#### [TASK STATEMENT]
Among the lines of the material, copy those that hold the string "computer".

-.-.-

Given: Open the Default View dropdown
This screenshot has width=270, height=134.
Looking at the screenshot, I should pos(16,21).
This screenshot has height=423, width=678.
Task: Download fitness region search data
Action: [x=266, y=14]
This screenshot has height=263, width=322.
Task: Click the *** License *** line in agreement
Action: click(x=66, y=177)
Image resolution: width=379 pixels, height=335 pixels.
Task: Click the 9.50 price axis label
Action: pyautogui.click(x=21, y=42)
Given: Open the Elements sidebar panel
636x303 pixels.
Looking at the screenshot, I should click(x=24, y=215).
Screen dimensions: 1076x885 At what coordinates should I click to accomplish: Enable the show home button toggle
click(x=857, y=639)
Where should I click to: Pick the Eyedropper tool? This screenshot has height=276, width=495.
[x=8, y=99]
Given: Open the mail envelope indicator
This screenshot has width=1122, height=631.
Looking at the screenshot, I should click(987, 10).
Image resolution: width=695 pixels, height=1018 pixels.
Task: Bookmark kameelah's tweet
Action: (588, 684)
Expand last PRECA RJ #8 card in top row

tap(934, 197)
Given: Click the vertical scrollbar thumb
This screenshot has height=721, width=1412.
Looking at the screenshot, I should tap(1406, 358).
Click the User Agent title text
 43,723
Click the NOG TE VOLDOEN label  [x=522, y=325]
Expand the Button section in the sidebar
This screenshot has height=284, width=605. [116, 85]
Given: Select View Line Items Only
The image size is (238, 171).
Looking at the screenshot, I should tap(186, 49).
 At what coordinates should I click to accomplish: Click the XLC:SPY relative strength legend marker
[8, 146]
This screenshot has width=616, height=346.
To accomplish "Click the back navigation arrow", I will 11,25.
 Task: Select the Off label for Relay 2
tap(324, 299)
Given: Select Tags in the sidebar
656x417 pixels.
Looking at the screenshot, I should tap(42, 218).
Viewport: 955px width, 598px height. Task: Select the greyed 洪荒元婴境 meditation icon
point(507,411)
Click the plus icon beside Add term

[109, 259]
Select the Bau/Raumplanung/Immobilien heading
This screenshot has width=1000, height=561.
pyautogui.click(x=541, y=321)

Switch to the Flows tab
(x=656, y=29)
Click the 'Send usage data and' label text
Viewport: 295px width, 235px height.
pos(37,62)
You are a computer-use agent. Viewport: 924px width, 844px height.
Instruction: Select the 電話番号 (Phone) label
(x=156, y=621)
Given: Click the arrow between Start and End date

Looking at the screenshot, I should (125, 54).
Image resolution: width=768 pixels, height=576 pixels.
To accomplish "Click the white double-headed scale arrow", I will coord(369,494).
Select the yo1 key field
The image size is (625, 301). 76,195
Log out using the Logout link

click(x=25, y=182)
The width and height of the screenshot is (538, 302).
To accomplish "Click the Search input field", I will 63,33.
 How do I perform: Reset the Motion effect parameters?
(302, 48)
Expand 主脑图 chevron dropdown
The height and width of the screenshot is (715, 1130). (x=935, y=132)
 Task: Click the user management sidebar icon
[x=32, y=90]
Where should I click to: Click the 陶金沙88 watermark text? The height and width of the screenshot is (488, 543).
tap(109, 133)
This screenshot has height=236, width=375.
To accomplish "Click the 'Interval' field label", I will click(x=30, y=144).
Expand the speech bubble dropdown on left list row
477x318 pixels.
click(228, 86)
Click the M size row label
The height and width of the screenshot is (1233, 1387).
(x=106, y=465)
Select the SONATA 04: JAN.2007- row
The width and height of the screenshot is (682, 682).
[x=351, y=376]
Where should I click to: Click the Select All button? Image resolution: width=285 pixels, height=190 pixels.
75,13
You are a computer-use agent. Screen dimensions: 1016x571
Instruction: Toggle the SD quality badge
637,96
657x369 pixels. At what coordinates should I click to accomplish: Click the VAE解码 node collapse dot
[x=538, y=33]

-.-.-

#### [YOUR SOLUTION]
You are a computer-use agent. Viewport: 924px width, 844px height.
You are a computer-use agent. Screen dimensions: 1016x571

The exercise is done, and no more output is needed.